British ex-pat author Ailsa Abraham (she's lived in France for over 20 years now) is simply one of my favorite people. Witch, shaman, counsellor, healer, teddy bear mechanic, she's an amazingly multi-faceted woman, and this week, she's graced us with this wonderful true story.
I was delighted when Maggie asked me to write a spot for her blog because apart from being fellow-authors at Crooked Cat Publishing, we share a passion for Fae, magic and… ravens.
When did it start? I'm not sure. As a child I was fascinated by Norse mythology and read anything I could get my hands on, to the point where, by the age of ten, I could write runic—a skill I have now unfortunately forgotten. Asgard was as real to me as the village around us, and its gods felt as familiar as my neighbours.
Ravens figure highly in the sagas. Odin, chief of the gods, has his messengers Hugin and Munir who fly over the world bringing back news to their master of the doings of men.

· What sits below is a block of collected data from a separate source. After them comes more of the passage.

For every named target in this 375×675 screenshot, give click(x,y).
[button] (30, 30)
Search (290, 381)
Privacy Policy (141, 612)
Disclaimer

So if you see a raven watching you, be careful what you say because it could go straight back to the ears of the One-Eyed All-Father.
Corvids (crows, ravens, jackdaws, rooks) are the most intelligent of birds, able to solve problems and learn tricks very quickly, but only if they want to, as I was to learn when I finally made friends with a real live raven. In my thirties I made an ill-advised job choice and went to work in a zoo. The only bright spot in this hellish year of my life was being able to meet Ragnar who was miserable and getting up to mischief in a cage, stealing gloves, hats and jewellery from visitors. I had to rescue him.
The zoo had a raptor demo, and no other falconry display at that time was using a raven, so when I showed an interest I was told that if I did it in my own time, I could train the raven up. YES! This was the excuse I needed to jess him up and spend hours walking around with Ragnar sat on my fist, just getting used to each other.
That period over, he soon became the star of the show. Birds of prey are magnificent but a bit dull. They fly to the fist for the reward of the dead chick in the falconer's hand and once they are full, that's it, show over, they won't play any more. Ragnar however, was a showman. He performed for the thrill of applause and laughter, so we made an unbeatable pair.
Our spot should have consisted of me telling the folks about ravens, flying him about a bit and then walking down the line for photographs. Far too tame! I would put Ragnar on a post, asking him to stay there and walked off speaking over my throat mike,
“So I'll just go over here and call Ragnar to me and he'll fly. Then I'd turn around and do a double-take. The top of the post was empty and my friend had hopped down to stroll along behind me, to the amusement of the crowds. He was now sitting at my feet, looking up at me with his head cocked to one side and I would have to order him back to the post. All this, of course, with him unattached and free to fly away at any time. He didn't because he was having too much fun and the bond between us was too strong.
Having landed on the post he would put his back to me and ignore my amplified calls of “Come on then, Ragnar! Hey! Rag-bag! Oi! You! Excuse me? Can you hear me, birdie?” By which time the people were enthralled. Ragnar had them eating out of his claws. Eventually he would co-operate and
fly towards me, circling my head as I stood with my fist out, waiting for him to finish showing off. He would then land and execute a perfect bow to the crowd. A master entertainer!